By Patrick Morgan | March 16, 2011 10:28 pm
  • Orbit time! Launched in 2004, NASA’s Messenger spacecraft will this Friday become the first probe to orbit Mercury—potentially uncovering polar ice or explaining why the planet is oddly dense.
  • Older AND wiser: When scientists played recordings of lion roars for elephants, they discovered that the oldest female elephants were the most sensitive, and even discerned the calls of lions from lionesses.
  • Health experts say that this year’s cholera epidemic in Haiti could affect double the UN’s prediction of 400,000 people. The UN’s “crude” predictions assumed only a certain percentage of the population would be affected, whereas the new estimate takes water supplies and immunity into consideration.
  • Bananas are redefining the term “water-purification plant.” It turns out minced banana peels efficiently remove toxic metals from drinking water.
  • Your blue is not my bleu: A new study suggests that language colors our thoughts, after they found that Japanese volunteers distinguished light and dark blues better than English speakers.
  • Japan update: The U.S. government thinks Japan has underestimated nuclear risk since last Friday’s quake, saying that Fukushima Daiichi’s No. 4 nuclear reactor has probably boiled dry and is leaking radiation. As Gregory Jaczko, chairman of the United States Nuclear Regulatory Commission said to the New York Times, “We believe that radiation levels are extremely high, which could possibly impact the ability to take corrective measures.”

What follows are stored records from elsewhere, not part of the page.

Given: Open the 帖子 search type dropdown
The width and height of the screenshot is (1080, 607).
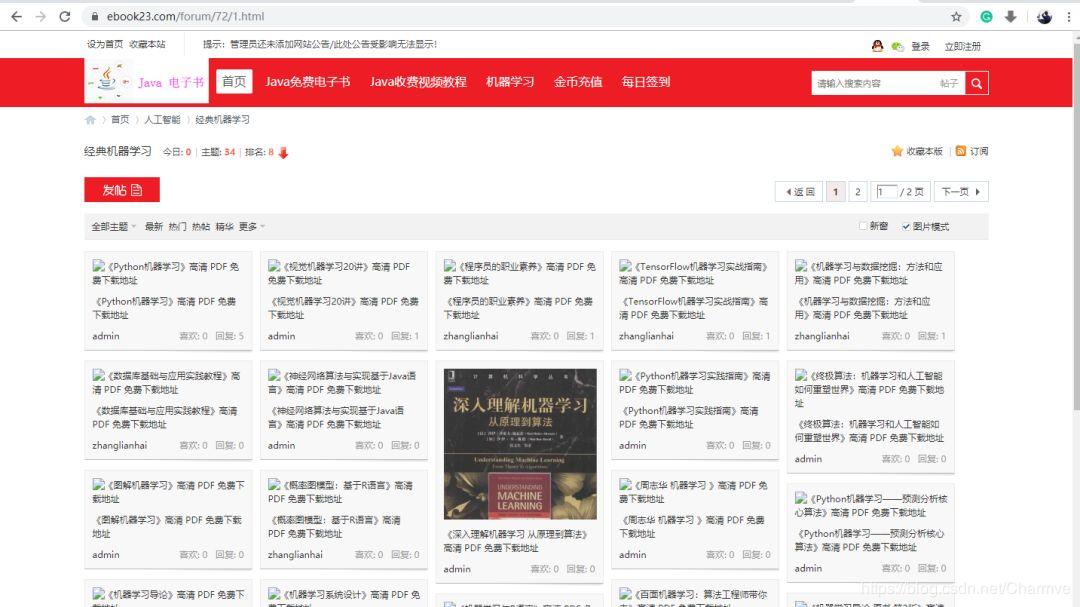Looking at the screenshot, I should (x=948, y=83).
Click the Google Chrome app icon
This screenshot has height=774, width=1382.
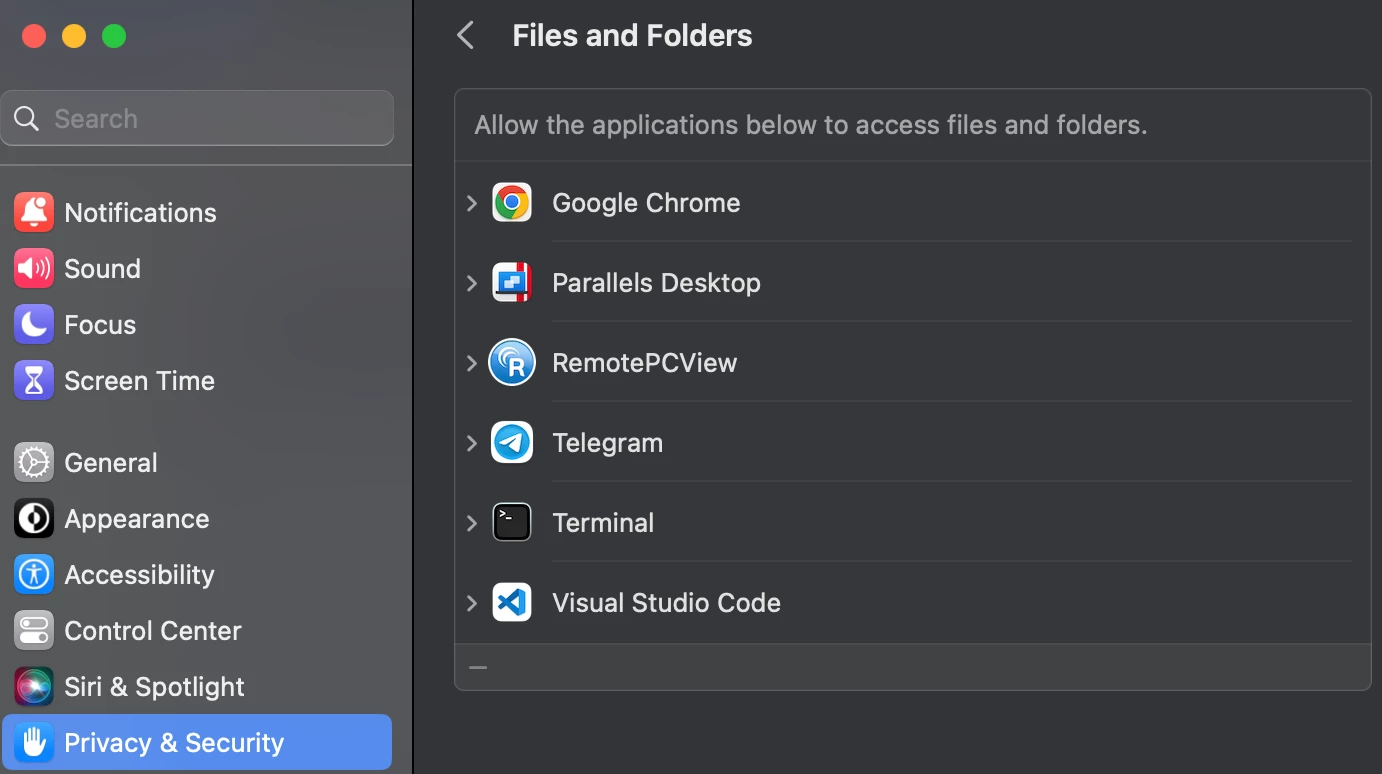(512, 203)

Image: NASA/Johns Hopkins University Applied Physics Laboratory/Carnegie Institution of Washington

CATEGORIZED UNDER: News Roundup
  • Elissa

    Interesting! Probably change the tag from biligual to bilingual to make finding this easier. =)

  • Wesley

    Language colors our thoughts because Japanese volunteers distinguish shades of blue better than english speakers?? So many holes in that logic I don’t even know where to start…

  • Jockaira

    Anyone westerner who has ever spent some time in Japan or dedicated real time to the appreciation of its modern art, knows that the Japanese grasp of color is quite different from ours, and no doubt from others’ also.

    It is so different and so characteristic that an experienced eye can readily identify the Japanese source of many artifacts or print-media artforms simply by what I call “Japanese colors”. If you don’t believe me ask any western artist who paints in oils or acrylic.

    It has long been known among philologists, linguists, etc., that different language groups frequently classify colors in different ways, some even maintaining more or less than three primary colors. Of course this language reality-modeling would have an effect on perception and use of color, just as it has in many other areas.

    If you think that language doesn’t “color” our thoughts and perceptions, then perhaps you are color blind, or maybe have only a superficial understanding of language and the breadth of its usages and its subsequent effect on people.

    There’s a link in the blurb above about the Japanese discrimination of blue shades…it’s probably worth your time to click on it and read it.

  • alems

    There are so many other characteristics that set the japanese apart from english speakers. Who’s to say it’s just the language that causes this different colour perception? Could be a whole host of other things.